Adds Jean Glaubert Burasa – director of publication for ‘Rushyashya’, a bi-weekly newspaper published in Kigali – “This refusal to compensate the survivors is another way of humiliating victims, and supporting those responsible for the genocide.”
Rwanda’s authorities admit that the need for reparations has confronted them with a dilemma.
“The Rwandan government is not in a position today to promise what it will never have the means to deliver,” Edda Mukabagwiza, minister of justice and institutional relations, told IPS.
Simply listing the victims, and damages sustained in terms of physical and psychological injuries, as well as goods destroyed – is a huge task that the Rwandan government cannot take on alone, notes Mukabagwiza.
Faced with government’s limitations in the matter of compensation, certain associations for genocide victims have started income-generating activities. These include the Association of Genocide Widows of April 1994 (l’Association des veuves du génocide d’avril 1994, AVEGA) which last year began making small baskets for decoration – and export to the American market.
Named ‘Basket of Peace, the project has received support from Canada.

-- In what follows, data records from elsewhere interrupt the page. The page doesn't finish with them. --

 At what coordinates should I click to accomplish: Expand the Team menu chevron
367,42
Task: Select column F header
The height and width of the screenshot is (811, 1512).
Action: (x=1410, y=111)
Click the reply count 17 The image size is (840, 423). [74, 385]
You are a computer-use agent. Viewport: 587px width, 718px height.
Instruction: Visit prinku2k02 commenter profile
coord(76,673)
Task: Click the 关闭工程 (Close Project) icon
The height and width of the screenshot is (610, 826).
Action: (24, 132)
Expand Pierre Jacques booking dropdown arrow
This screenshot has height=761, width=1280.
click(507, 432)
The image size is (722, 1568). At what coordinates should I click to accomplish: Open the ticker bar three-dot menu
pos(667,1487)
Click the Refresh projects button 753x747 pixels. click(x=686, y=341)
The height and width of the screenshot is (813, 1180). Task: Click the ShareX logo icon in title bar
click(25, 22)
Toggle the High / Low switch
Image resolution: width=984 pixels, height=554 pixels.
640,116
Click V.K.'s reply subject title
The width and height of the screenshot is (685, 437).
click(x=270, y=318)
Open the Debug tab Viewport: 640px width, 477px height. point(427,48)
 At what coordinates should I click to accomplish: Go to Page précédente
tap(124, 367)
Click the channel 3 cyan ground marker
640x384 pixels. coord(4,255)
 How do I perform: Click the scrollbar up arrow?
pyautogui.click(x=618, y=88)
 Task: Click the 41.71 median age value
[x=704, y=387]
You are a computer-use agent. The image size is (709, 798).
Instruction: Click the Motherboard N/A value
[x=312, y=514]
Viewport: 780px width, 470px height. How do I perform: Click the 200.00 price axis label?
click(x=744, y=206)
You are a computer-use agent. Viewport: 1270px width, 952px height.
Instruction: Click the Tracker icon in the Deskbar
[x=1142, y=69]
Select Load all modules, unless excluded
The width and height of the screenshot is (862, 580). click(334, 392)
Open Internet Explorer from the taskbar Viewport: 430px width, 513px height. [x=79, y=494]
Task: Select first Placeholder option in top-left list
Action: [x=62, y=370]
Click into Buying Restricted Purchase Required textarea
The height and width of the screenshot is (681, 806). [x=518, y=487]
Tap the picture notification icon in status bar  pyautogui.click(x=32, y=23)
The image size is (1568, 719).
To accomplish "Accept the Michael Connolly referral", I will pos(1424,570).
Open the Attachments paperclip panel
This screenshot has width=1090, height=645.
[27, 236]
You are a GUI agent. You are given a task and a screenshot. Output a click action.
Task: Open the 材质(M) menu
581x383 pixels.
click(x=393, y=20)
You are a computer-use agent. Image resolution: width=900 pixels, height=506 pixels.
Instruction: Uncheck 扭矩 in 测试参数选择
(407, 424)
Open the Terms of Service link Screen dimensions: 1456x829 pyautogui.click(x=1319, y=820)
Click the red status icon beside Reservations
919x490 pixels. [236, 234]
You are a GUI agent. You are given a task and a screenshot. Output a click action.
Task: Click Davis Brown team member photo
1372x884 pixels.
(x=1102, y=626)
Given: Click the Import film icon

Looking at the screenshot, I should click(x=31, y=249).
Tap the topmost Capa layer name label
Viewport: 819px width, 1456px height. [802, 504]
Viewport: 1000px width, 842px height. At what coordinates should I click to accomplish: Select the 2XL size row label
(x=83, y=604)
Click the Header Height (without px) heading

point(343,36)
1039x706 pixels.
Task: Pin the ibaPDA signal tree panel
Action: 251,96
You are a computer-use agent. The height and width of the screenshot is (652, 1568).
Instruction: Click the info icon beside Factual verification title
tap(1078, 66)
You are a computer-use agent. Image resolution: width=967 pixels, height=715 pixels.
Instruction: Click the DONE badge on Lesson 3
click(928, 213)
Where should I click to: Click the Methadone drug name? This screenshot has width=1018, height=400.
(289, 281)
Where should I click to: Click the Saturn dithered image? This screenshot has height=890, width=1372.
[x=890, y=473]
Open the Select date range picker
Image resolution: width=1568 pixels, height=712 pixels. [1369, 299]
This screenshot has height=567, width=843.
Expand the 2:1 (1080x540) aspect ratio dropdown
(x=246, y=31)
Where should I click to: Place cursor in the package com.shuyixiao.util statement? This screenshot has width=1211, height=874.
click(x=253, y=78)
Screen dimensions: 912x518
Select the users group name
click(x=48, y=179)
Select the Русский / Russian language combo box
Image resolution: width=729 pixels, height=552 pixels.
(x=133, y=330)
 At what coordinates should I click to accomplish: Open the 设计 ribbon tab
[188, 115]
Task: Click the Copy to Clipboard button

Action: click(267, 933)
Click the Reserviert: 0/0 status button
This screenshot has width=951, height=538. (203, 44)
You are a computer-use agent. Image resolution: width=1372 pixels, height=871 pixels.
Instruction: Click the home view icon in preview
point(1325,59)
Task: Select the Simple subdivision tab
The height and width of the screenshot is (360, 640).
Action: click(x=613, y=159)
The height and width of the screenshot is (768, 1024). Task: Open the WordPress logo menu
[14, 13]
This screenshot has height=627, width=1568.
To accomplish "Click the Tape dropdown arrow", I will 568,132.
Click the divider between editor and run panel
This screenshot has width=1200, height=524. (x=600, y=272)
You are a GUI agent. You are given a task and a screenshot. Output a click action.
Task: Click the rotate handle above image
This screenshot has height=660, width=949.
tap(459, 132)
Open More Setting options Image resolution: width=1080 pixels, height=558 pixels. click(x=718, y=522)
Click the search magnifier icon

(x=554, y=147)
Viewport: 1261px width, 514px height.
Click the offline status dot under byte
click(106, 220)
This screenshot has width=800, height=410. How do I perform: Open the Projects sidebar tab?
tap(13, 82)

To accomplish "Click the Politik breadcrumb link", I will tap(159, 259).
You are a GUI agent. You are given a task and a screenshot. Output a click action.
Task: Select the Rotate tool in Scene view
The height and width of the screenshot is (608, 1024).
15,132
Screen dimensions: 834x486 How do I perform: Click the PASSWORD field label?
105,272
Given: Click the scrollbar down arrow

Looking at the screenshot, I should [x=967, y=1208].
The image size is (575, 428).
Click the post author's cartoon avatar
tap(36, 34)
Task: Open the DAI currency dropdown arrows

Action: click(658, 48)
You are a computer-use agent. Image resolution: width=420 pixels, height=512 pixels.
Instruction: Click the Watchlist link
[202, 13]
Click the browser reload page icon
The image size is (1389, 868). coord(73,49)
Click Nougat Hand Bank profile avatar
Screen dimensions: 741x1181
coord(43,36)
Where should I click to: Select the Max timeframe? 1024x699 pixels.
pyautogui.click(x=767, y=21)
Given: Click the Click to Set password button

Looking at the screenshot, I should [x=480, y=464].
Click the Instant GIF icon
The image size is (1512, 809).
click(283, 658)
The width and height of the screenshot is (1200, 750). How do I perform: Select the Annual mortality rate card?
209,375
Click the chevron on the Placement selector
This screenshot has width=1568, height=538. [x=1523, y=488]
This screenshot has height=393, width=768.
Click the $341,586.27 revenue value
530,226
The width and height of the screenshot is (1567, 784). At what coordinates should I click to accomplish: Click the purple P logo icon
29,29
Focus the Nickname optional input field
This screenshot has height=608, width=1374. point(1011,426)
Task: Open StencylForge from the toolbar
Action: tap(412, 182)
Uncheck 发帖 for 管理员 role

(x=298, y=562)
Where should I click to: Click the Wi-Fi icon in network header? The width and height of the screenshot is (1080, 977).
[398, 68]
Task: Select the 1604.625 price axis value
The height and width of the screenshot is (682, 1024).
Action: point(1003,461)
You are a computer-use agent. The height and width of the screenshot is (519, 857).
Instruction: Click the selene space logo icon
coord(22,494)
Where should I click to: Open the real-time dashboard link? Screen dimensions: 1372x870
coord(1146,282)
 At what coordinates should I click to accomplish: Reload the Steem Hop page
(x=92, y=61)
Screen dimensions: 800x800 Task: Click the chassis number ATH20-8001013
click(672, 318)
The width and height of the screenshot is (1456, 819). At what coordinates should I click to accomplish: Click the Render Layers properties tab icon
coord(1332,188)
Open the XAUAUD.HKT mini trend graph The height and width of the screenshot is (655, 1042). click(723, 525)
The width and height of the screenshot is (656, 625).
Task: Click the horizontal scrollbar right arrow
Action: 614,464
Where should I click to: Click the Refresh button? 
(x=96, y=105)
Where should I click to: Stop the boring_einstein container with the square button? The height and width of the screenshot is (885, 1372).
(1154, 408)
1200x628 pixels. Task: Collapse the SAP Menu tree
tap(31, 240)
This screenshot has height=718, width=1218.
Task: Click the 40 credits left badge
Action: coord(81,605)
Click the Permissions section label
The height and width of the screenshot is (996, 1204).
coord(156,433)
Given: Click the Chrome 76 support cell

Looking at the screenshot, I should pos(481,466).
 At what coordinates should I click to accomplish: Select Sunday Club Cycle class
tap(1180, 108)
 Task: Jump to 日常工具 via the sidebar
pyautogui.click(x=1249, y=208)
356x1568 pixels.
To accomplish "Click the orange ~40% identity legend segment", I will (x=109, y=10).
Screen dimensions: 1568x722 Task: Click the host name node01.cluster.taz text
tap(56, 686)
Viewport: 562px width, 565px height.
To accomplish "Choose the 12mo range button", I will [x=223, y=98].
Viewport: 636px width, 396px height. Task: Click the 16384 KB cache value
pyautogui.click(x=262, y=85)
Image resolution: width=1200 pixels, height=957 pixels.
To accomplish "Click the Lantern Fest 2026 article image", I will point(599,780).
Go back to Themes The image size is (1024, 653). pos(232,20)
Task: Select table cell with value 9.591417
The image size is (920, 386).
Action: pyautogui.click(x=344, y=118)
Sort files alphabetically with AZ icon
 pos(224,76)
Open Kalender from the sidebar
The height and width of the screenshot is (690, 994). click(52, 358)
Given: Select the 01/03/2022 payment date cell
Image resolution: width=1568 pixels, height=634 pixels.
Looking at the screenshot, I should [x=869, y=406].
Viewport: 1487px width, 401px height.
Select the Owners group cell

At present some 200 women are participating in the initiative, including genocide widows and women whose husbands are in prison on genocide charges – AVEGA president Bellancille Umukobwa told IPS.
Joséphine Nyirantwali is one of those who has benefited from ‘Basket of Peace’. Previously, she depended entirely on aid of 60 dollars a month provided by the Assistance Fund for Genocide Survivors, set up by government in 1998.
Today, however, Nyirantwali is able to support herself. “It’s the sad experience of the past that gave me the courage to stand in solidarity with my other colleagues,” she said.
Donatille Mukagakwaya, a Hutu woman whose jailed husband stands accused of helping to carry out the genocide, voices similar sentiments.
“We are not responsible for what happened in Rwanda. Our husbands are in detention, and we cannot predict what will happen tomorrow. We therefore need to join forces to meet the needs of our families.”
According to Mandiaye Niang – special councilor at the ICTR – the United Nations Security Council has discussed setting up a special fund to compensate genocide victims, on the basis of individual or collective demands.
“The ICTR could eventually be given a new responsibility…to co-ordinate compensation to victims who have appeared before it, as witnesses,” he explained.
The tribunal has already launched a programme of assistance for witnesses, in Rwanda.
The first phase of this initiative, which began in September 2000, included legal advice, psychological counseling and physical rehabilitation.
A second phase involved financial aid for a resettlement programme.
According to ICTR spokesman Tim Gallimore, the tribunal has contributed 15 percent of financing (about 52,000 dollars) towards the initial cost of construction for 23 houses in the “Village of Peace” in Kamonyi – a district in central Rwanda.